Without a doubt. Just don’t rely on it for your own professional knowledge, use it to get the busywork done and automate where you can. I have virtually replaced my search engine needs with Bing AI when troubleshooting at work because it can find PDF manuals for obscure network hardware faster than I can shift through the first five pages of a Google search. It’s also one of those things where the skill of the operator can change the output from garbage to gold. If you can’t describe your problem or articulate what you want the solution to look like, then your AI is going to be just as clueless.
I don’t know what the future will hold and how much of our white collar workforce will be replaced by AI in the coming decades, but our cloud and automation engineers are not only leveraging LLM models but actively programming and training in-house models on company data. Bottom rung data entry is going the way of the dodo in the next ten years for sure. Programmers will likely see the same change that translators did after translation software was developed, they moved from doing the job themselves to QA’ing the software.
Times are changing but getting onboard with using AI as well as learning how to integrate it will be the next big thing in the IT world. It’s not going to replace us anytime soon but it will reduce the workforce as the years go by.
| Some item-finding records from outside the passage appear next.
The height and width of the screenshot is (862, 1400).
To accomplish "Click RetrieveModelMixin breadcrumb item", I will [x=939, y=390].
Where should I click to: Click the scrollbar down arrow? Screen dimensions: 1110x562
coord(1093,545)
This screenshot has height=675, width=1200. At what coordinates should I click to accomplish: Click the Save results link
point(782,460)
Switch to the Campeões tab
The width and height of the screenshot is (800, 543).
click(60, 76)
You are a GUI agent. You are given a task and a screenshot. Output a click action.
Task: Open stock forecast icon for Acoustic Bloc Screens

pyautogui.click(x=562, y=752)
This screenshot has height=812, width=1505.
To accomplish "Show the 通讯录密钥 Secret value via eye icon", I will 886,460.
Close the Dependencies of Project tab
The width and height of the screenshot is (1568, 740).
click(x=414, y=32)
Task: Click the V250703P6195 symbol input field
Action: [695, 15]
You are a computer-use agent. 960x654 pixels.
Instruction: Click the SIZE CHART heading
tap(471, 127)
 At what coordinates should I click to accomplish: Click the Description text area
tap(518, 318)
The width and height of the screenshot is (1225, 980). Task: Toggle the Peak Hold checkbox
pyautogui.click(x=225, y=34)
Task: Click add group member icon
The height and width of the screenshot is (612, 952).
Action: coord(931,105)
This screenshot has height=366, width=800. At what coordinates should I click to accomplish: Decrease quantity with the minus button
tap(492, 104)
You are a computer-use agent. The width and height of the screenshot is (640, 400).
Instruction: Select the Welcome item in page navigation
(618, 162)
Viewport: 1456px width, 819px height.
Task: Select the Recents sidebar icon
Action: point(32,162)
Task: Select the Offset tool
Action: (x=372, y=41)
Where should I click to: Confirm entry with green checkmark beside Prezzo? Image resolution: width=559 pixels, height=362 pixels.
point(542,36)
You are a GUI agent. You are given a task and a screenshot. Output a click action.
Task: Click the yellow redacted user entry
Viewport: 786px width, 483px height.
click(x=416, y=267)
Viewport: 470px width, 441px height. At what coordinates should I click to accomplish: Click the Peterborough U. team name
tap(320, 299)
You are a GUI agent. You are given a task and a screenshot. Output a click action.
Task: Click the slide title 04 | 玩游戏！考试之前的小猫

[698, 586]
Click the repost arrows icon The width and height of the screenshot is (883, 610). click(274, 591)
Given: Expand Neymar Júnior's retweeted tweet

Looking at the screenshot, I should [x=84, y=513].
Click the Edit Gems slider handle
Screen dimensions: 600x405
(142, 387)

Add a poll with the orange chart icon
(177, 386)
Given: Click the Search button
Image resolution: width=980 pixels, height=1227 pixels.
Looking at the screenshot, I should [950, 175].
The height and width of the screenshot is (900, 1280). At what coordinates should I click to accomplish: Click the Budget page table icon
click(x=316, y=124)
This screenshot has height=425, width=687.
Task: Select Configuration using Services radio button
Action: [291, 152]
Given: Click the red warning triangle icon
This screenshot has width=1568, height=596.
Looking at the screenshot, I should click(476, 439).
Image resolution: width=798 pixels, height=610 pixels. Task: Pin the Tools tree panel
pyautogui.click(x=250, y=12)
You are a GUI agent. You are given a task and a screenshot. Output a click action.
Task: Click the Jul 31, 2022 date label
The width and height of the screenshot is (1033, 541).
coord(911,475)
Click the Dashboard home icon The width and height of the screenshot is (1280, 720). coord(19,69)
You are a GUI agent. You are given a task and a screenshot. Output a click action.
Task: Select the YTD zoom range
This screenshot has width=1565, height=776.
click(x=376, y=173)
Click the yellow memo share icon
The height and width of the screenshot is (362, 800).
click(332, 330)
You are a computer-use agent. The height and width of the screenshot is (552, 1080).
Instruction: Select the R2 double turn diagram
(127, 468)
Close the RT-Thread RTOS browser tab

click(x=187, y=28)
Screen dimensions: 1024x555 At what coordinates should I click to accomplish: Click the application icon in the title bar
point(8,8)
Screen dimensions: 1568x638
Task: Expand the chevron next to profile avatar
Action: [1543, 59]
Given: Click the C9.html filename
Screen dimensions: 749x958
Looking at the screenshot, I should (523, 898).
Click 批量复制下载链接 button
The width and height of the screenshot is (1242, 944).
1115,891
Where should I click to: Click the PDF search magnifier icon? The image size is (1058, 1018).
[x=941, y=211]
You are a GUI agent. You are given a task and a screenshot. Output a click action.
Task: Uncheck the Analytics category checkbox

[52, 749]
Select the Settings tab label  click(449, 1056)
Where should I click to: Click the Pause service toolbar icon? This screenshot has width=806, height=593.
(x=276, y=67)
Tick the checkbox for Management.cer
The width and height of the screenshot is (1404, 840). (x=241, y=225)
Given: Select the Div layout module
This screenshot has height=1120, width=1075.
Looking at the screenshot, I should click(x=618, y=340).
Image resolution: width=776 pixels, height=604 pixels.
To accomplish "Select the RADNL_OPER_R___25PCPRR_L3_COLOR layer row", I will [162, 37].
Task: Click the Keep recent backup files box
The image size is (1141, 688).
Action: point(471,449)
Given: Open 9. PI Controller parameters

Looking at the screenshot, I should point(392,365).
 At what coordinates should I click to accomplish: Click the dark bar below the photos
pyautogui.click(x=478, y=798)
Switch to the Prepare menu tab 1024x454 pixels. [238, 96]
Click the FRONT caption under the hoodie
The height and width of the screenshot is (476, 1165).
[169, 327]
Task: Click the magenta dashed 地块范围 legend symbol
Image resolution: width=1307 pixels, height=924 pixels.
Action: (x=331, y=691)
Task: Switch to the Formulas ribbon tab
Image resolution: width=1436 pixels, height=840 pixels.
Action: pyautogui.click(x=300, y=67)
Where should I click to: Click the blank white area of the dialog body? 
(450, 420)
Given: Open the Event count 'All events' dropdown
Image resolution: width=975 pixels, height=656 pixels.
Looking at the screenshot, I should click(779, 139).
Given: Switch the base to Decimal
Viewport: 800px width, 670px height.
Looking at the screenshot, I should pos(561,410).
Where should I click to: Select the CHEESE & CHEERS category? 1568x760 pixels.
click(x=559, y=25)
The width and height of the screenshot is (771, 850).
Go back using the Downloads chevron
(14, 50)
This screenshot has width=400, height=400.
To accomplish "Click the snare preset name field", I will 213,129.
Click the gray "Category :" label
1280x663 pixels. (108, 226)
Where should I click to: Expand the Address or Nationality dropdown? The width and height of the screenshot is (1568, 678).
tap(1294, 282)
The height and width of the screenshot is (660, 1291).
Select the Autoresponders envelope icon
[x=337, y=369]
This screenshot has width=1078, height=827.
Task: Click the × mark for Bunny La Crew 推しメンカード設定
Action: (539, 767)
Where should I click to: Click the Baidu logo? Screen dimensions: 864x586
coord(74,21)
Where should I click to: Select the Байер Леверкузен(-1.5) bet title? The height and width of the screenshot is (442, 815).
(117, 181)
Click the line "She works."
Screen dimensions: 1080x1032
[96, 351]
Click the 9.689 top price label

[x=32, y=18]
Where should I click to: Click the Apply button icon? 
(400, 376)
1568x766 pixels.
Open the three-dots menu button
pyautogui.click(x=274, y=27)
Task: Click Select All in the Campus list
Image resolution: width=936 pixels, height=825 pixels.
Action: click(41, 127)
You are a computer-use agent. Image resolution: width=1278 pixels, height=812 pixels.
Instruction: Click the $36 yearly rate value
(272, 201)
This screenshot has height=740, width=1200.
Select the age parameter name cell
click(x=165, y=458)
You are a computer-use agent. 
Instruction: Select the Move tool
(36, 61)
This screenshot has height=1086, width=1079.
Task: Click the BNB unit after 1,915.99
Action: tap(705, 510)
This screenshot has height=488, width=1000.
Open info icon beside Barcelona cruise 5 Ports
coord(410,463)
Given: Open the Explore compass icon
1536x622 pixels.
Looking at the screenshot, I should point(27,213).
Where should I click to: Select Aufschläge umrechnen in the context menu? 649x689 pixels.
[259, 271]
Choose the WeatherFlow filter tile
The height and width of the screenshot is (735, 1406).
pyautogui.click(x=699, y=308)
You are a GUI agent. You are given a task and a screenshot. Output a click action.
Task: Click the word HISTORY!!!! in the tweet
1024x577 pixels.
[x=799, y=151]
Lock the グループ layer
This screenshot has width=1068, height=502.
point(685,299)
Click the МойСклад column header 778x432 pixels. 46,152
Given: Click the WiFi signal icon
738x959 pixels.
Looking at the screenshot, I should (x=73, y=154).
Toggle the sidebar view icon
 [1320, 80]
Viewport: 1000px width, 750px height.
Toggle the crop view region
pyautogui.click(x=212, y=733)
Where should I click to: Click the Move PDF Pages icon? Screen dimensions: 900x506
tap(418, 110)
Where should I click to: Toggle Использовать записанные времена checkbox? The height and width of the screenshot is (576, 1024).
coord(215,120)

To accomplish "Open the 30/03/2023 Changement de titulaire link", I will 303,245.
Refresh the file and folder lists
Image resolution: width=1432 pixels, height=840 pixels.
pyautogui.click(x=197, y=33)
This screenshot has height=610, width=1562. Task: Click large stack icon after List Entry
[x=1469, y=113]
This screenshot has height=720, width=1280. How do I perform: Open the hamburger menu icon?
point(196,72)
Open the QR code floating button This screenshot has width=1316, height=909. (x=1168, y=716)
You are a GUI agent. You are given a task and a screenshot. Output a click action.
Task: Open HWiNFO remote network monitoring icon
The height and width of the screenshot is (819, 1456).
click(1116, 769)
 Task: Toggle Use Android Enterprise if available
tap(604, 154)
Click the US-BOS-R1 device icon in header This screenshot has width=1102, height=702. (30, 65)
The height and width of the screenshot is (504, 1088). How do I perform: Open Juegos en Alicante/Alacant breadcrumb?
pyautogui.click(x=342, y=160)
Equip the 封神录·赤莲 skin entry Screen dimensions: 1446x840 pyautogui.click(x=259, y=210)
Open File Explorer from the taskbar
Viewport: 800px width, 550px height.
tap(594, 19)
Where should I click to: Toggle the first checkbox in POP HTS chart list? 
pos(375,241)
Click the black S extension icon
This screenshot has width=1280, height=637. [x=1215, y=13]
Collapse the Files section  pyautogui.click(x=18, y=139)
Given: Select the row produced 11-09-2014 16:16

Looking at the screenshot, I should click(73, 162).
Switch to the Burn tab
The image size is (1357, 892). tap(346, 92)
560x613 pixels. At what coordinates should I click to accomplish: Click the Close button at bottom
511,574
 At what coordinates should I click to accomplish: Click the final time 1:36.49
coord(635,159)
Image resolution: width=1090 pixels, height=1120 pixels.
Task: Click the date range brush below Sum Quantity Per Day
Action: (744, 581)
Right now it’s a good but limited tool if you know how to use it. But it can’t really do anything a professional in a given field can’t do already. Alhough it may be a bit quicker at certain task there is always a risk of errors sneaking in that can become a headache later.
So right now I don’t think it’s a necessary tool. In the future I think it will become necessary, but at that point I don’t think it will require much skill to use anymore as it will be much better at both understanding and actually accomplishing what you want. Right now the skill in using GPT4 is mostly in being able to work around it’s limitations.
Speculation time!
I don’t think the point where it will be both necessary and easy to use will be far of tbh. I’m not talking about AGI or anything close to that, but I think all that is necessary for it to reach that point is a version of GPT4 that is consistent over long code generation, is able to better plan out it’s work and then follow that plan for a long time.